BEGIN Data for analysis
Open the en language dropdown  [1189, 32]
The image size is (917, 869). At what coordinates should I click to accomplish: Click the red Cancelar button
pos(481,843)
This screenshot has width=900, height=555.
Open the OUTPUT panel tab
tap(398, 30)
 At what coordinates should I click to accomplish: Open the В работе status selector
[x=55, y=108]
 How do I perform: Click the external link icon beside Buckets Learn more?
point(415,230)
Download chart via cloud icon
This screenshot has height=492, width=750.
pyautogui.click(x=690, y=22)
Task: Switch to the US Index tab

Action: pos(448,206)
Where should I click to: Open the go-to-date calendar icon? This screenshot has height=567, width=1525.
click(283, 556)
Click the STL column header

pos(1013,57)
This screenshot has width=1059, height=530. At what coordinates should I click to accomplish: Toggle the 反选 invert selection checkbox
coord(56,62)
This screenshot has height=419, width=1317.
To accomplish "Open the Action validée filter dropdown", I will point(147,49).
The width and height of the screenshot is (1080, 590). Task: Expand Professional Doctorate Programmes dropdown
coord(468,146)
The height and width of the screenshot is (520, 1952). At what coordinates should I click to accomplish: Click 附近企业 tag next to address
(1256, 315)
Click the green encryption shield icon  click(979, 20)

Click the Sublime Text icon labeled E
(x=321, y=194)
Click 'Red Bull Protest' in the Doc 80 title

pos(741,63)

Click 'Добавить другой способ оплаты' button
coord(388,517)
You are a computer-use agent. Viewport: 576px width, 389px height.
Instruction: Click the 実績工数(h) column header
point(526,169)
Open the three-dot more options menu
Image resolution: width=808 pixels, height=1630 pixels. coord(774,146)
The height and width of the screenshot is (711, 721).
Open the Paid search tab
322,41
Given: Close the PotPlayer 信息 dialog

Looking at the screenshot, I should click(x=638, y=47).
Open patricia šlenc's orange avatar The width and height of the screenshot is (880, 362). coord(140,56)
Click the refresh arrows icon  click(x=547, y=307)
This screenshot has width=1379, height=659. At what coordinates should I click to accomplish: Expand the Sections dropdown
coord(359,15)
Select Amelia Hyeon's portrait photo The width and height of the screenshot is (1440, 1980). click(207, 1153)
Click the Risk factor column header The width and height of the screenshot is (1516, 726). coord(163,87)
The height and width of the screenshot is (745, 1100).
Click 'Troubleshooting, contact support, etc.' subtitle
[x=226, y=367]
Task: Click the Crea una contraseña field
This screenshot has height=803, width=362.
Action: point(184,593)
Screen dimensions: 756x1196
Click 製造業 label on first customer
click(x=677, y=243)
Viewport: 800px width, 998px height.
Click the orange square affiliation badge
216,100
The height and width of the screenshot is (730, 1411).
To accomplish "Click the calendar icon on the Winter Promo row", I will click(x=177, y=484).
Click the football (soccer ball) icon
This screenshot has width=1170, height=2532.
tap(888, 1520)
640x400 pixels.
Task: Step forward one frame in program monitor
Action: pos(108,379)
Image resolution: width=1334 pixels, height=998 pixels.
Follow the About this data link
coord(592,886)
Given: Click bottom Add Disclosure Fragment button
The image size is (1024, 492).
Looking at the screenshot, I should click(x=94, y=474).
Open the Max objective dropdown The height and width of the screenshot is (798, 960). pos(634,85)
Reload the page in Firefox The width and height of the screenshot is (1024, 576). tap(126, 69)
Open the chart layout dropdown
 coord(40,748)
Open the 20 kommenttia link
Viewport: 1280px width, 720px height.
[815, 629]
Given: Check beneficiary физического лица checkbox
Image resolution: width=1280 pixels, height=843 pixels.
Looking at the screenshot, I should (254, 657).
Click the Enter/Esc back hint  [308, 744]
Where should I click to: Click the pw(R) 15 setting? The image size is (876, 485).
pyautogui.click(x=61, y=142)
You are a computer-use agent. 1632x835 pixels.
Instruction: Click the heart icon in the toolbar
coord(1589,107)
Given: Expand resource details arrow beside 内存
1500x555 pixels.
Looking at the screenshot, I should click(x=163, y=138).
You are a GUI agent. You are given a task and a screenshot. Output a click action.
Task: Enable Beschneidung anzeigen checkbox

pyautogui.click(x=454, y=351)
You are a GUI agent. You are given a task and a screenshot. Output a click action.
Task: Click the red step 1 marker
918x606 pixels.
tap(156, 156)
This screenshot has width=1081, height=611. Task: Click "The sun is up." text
END Data for analysis
**Work instruction:**
Across the records above, return every line that contains the word "agent".

**Exercise answer:**
You are a computer-use agent. Viewport: 576px width, 389px height.
You are a computer-use agent. 1632x835 pixels.
You are a GUI agent. You are given a task and a screenshot. Output a click action.
You are a GUI agent. You are given a task and a screenshot. Output a click action.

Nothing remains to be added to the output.